Kidney Week

Abstract: FR-PO678

Exome Sequencing in Patients with Loin Pain Hematuria Syndrome

Session Information

• Genetic Kidney Diseases: Cohort Studies - Genetic Associations and Diagnoses
  October 25, 2024 | Location: Exhibit Hall, Convention Center
  Abstract Time: 10:00 AM - 12:00 PM

Category: Genetic Diseases of the Kidneys

• 1202 Genetic Diseases of the Kidneys: Non-Cystic

Authors

• Prasad, Bhanu, Regina General Hospital, Regina, Saskatchewan, Canada

Bhanu Prasad, MD

• Sharma, Aditi, University of Regina, Regina, Saskatchewan, Canada

Aditi Sharma, PhD

• Garg, Aarti, University of Regina, Regina, Saskatchewan, Canada

Aarti Garg, PhD

• Schott, Clara, Western University Schulich School of Medicine & Dentistry, London, Ontario, Canada

Clara Schott

• Connaughton, Dervla M., Western University Schulich School of Medicine & Dentistry, London, Ontario, Canada

Dervla M. Connaughton, MBChB, MS, MSc, PhD

• Lanktree, Matthew Bruce, McMaster University Faculty of Health Sciences, Hamilton, Ontario, Canada

Matthew Bruce Lanktree, MD, PhD, FASN

Background

Loin pain hematuria syndrome (LPHS) is a rare clinical syndrome with a reported prevalence of ~1 in 10,000 characterized by severe pain localized to the kidney, and gross or microscopic hematuria.

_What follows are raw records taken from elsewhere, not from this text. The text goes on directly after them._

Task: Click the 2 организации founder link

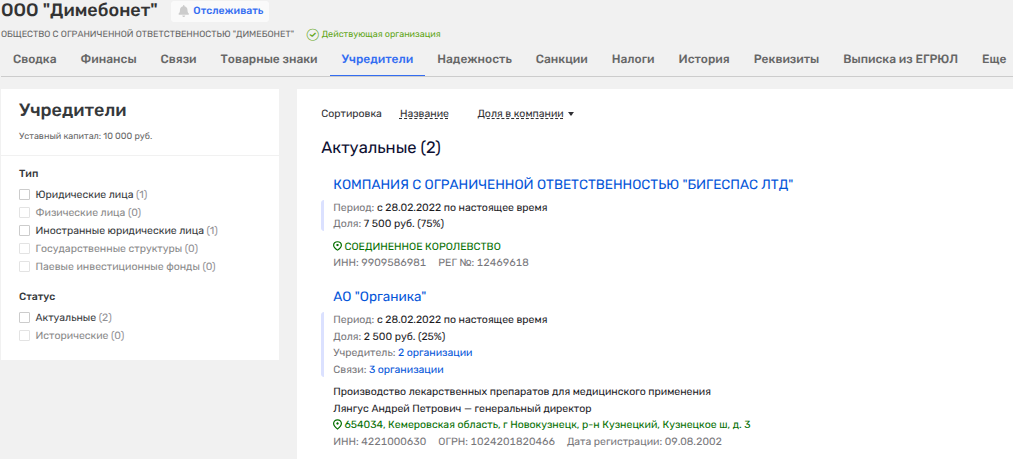Action: (435, 353)
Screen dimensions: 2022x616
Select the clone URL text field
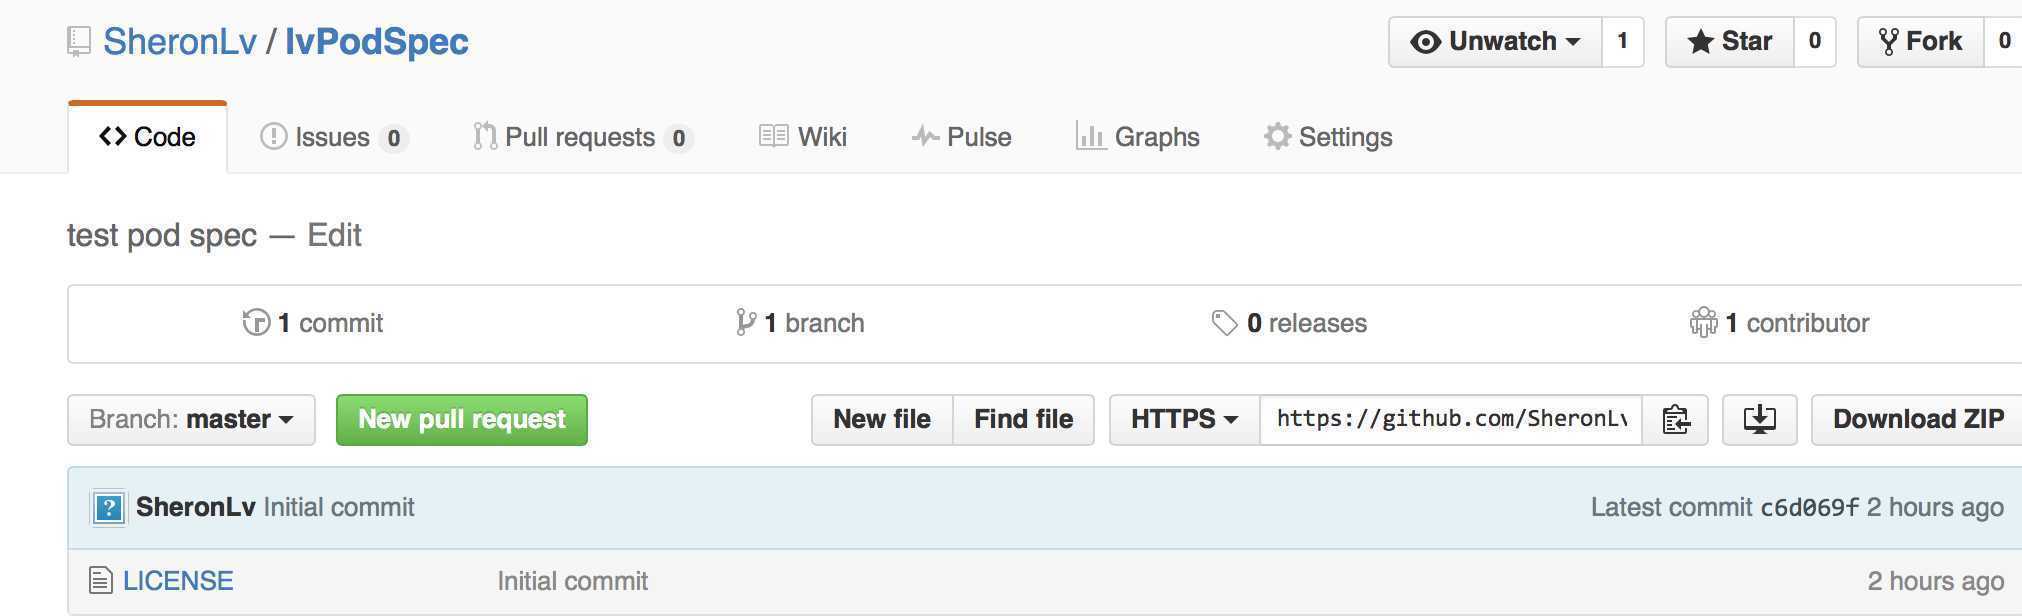1451,420
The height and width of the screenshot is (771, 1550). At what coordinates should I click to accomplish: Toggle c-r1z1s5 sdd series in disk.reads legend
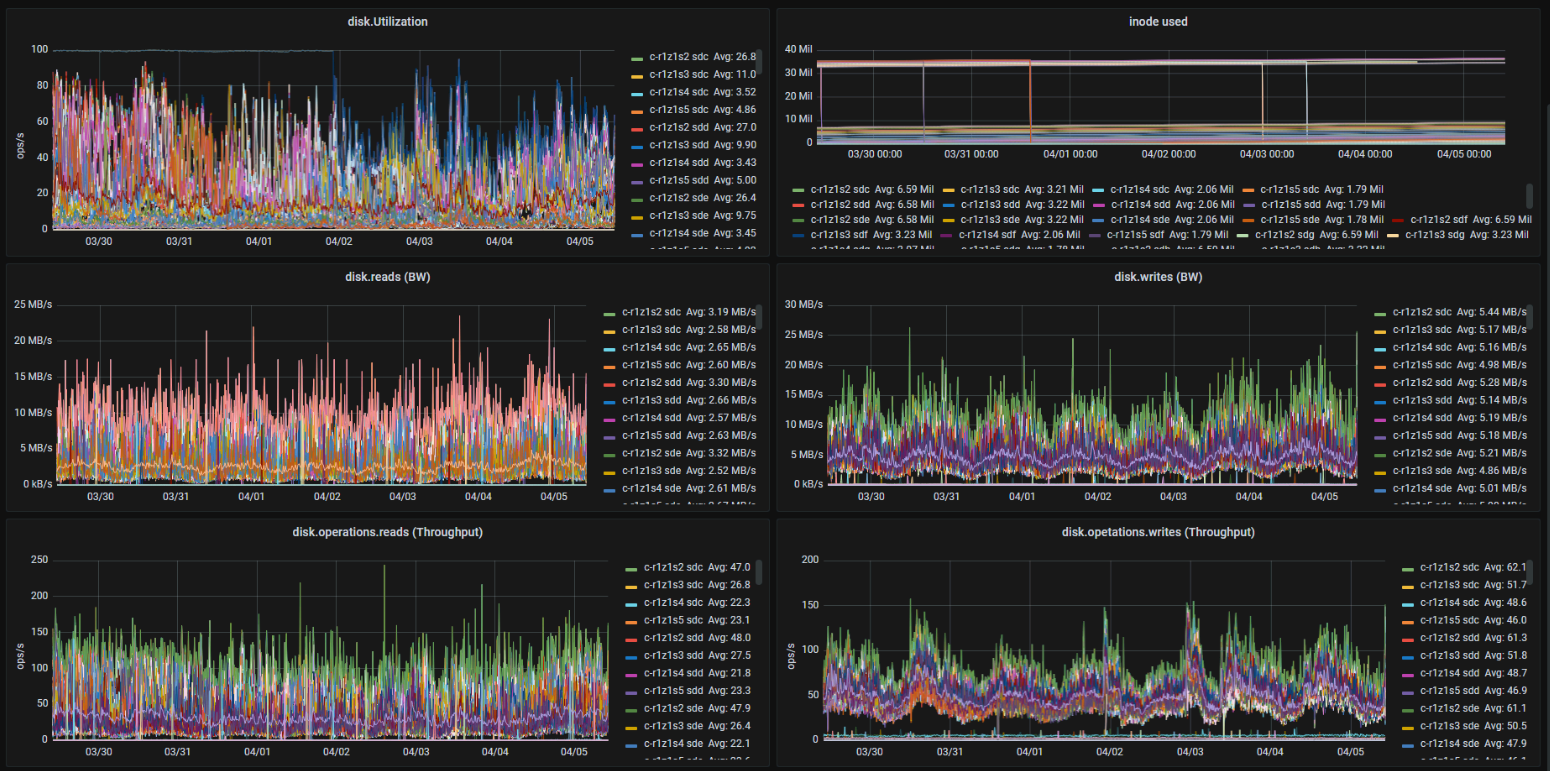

Because of an inadequate understanding of the pathophysiology of the disease, the goal of management has been limited to symptomatic pain management. We used whole exome sequencing to investigate the genetic factors affecting the glomerular filtration barrier, contributing to hematuria in patients with LPHS. We describe herein their phenotypes and variant spectra.

Methods

In this single-center study, 17 consecutive patients with LPHS underwent whole exome sequencing (WES) from Jan 2022 to Jan 2023. A bioinformatically created hematuria gene panel (n = 143) was evaluated. American College of Medical Genetics and Genomics (ACMG) guidelines were followed for interpreting the identified variants.

Results

Among the 17 patients, 13 exhibited overt hematuria, while 4 had microscopic hematuria. 9/17 (53%) patients had a preceding history of kidney stones, but none had an obstructing stone on imaging at the time. Analysis of pedigree charts revealed that 8/17 (43%) patients had a family history of kidney stones, and 3/17 (18%) had a family history of hematuria. None of the 17 patients had a family history of LPHS. A total of 35 variants were identified in 25 of 143 hematuria gene panel genes in 14 patients. 29 of the 35 were variants of uncertain significance. We detected 3 pathogenic or likely pathogenic mutations, including two heterozygous missense variants and a frameshift deletion in COL4A3/4 genes.

Conclusion

In 17 patients with LPHS, 35 variants of uncertain significance were identified among 25 genes reported to impact the glomerular basement membrane and cause hematuria. Determining the causality of these variants is challenging.